◆ TEXTO:
————————

Antes de chegar a Altamira, a trupe se depara com um grupo nativo brasileiro que foi deslocado de sua tribo por militares que estavam construindo uma rodovia e para ampliar a via, sua tribo foi deslocada do seu lugar de origem que os pertencia. Desse momento em diante a película toma um outro rumo que particularmente não esperávamos. A película não se torna dramática mas ao mesmo tempo lida com questões sérias que poderiam se perder na proposta na mão de um diretor que não sabe como conduzir uma estória, mas graças a maturidade fílmica de Cacá Diegues e do talento do elenco, temos uma condução madura da estória ao mesmo tempo que o humor é usado para difundir o drama de cada personagem ao mesmo tempo que a película lida com seus desejos mais oníricos. 

A tribo passa a acompanhar a Caravana para a cidade de Altamira, durante o trajeto temos possivelmente uma das cenas mais maduras do filme. Dasdô (esposa de Ciço) é perguntada por dois membros da tribo se ela sabe quem era o presidente do Brasil e ela responde que não sabe. Neste momento da estória temos duas ações ocorrendo paralelamente: O fato que os brasileiros ainda não elegiam presidentes naquela época e as influências causadas pelo êxodo rural ou os choques culturais que os membros da tribo sentiam ao interagir com uma sociedade que não tinham tanta habituação. O filme lida de maneira explícita ainda com temas como o genocídio nativo-nacional durante a ditadura e como empresas de cidades ribeirinhas (onde não existe tanta fiscalização) contratam nativos brasileiros de maneira laboriosa para aumentar o fluxo de produção e enriquecer mais ao mesmo tempo que a região Norte do Brasil passa a ficar aquém da deflorestação em massa e da destruição de seu patrimônio feito por grandes industrias financiadas pelos militares.

Ao chegar em Altamira, a Trupe percebe que a utopia antanho dita já não é mais existente devido a exposição em massa de atos de deflorestação nas florestas limítrofes e pelo genocídio que ocorre com povos nativos brasileiros na região e para piorar a situação da trupe na localização, Lorde Cigano perde o caminhão da caravana após perder uma aposta onde Andorinha perde uma quebra de braço. Paralelamente, a tribo da qual a trupe ofereceu carona aceitam uma proposta de trabalhar em uma fábrica de papel de uma fábrica financiada por empresários. O clímax da película é estabelecido pouco tempo depois com Ciço, sua esposa e filha indo para Brasília participando de um projeto social governamental criado para alocar migrantes em conjuntos habitacionais criados pelo governo de outrora (majoritariamente para empregá-los em atividades laboriosas) e juntos criam um negócio familiar que estimula migrantes de regiões nordestinas que foram para Brasília trabalhar, a trabalharem com arte de sua terra, um desejo de trabalhar com arte  que inconscientemente Ciço aparenta ter herdado de seu tempo com a Caravana Holliday. Pouco tempo depois, vemos Lorde Cigano e Salomé visitando Ciço em seu novo negócio familiar em Brasília com um novo caminhão recheado de dançarinas tocando “Brazil”, canção originalmente composta por Ary Barroso nesta canção sendo cantada por Frank Sinatra. Ao observar Ciço, a trupe apresenta sua nova Caravana conquistada após alguns meses depois de se verem pela última vez. Lorde Cigano e Salomé oferecem para Ciço uma vaga na nova caravana, porém este, ao se deparar com as responsabilidades do novo ambiente, com seu novo negócio e percebendo que sua família precisa dele, resolve recusar a proposta. A trupe compreende, se despede e vai embora e Lorde Cigano, com sua frase icônica: ”Para Vigo me voy” é capaz de fazer o sol nascer na estrada, terminando a película.

————————

◆ REQUISITOS: Liste todos os personagens do filme que o texto menciona pelo nome. Use somente o texto como fonte.

◆ DADOS EXTRAÍDOS:
————————

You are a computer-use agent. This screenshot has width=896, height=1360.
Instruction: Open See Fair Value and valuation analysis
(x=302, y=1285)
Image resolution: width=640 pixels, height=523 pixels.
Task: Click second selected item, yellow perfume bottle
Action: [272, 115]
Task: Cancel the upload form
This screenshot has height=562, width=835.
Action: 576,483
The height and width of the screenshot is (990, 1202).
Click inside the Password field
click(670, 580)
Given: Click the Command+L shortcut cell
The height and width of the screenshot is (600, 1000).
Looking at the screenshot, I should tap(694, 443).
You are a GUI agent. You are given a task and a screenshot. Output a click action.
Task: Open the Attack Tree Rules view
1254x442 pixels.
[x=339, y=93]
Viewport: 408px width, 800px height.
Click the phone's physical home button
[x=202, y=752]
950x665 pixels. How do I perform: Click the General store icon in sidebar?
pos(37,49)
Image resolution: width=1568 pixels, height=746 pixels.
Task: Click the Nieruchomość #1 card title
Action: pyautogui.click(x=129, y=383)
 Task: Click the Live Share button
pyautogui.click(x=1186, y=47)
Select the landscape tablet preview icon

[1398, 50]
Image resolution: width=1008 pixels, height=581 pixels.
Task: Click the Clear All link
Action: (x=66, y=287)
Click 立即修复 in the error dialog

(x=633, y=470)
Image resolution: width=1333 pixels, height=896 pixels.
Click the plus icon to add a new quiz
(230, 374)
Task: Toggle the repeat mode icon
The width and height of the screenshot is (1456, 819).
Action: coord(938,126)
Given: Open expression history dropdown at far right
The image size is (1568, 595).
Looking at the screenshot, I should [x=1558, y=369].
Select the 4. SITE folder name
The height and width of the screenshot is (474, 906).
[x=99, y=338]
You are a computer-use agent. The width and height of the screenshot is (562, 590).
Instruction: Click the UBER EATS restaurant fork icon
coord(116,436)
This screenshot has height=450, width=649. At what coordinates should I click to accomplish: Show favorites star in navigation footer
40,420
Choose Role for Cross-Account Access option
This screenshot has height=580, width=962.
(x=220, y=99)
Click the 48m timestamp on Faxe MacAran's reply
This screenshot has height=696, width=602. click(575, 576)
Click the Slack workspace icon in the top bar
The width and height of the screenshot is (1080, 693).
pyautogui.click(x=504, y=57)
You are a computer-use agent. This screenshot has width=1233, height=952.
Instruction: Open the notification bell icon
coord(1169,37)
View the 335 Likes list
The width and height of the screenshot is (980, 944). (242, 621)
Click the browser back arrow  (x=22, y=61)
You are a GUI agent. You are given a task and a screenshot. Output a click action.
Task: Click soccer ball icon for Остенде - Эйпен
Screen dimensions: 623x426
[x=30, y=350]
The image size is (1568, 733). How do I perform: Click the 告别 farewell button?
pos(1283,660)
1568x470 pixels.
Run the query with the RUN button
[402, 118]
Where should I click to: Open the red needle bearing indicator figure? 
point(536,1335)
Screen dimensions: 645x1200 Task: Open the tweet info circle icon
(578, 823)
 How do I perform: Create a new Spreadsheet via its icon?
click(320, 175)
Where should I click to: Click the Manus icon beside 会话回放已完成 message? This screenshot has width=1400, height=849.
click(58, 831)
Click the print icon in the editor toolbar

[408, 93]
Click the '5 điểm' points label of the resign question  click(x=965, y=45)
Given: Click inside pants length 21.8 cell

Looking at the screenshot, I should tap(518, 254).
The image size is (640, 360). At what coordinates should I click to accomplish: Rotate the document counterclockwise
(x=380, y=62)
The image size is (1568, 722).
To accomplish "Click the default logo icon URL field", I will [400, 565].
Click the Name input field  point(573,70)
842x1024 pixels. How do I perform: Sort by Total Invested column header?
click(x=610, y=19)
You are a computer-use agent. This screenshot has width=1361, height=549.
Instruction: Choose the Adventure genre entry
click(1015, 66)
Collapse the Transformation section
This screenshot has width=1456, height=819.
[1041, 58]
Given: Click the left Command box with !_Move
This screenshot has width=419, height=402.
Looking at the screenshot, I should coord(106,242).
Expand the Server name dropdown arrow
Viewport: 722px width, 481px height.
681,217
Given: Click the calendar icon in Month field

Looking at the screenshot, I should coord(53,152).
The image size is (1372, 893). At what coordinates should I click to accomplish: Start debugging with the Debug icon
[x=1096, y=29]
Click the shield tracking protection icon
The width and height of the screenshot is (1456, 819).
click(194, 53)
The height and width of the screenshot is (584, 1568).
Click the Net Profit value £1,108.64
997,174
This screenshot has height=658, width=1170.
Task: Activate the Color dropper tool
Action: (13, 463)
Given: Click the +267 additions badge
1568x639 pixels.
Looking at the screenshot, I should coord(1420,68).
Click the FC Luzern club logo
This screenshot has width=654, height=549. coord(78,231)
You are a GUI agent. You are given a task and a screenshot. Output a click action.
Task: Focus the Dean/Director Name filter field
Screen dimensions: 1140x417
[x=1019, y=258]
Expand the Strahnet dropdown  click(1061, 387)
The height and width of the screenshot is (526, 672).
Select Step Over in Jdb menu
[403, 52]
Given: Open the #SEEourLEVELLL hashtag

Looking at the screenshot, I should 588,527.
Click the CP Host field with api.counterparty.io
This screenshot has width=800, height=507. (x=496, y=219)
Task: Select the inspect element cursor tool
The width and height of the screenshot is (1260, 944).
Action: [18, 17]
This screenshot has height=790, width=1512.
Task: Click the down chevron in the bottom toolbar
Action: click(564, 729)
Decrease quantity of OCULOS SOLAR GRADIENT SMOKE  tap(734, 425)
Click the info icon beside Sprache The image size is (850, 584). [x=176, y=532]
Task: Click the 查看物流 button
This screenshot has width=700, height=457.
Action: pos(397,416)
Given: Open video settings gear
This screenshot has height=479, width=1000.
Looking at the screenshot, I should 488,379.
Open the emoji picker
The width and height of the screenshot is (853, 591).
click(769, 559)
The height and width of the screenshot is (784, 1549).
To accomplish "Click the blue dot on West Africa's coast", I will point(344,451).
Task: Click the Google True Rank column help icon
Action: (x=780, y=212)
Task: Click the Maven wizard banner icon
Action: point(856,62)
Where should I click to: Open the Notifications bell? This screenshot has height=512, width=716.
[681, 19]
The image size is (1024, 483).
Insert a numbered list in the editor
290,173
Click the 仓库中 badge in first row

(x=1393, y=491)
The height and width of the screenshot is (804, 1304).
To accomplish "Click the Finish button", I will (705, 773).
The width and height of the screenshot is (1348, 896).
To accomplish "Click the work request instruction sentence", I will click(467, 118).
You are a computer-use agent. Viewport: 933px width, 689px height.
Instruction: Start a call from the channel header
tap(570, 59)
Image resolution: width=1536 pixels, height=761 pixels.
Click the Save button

————————

◆ RESPOSTA: Dasdô, Ciço, Lorde Cigano, Andorinha, Salomé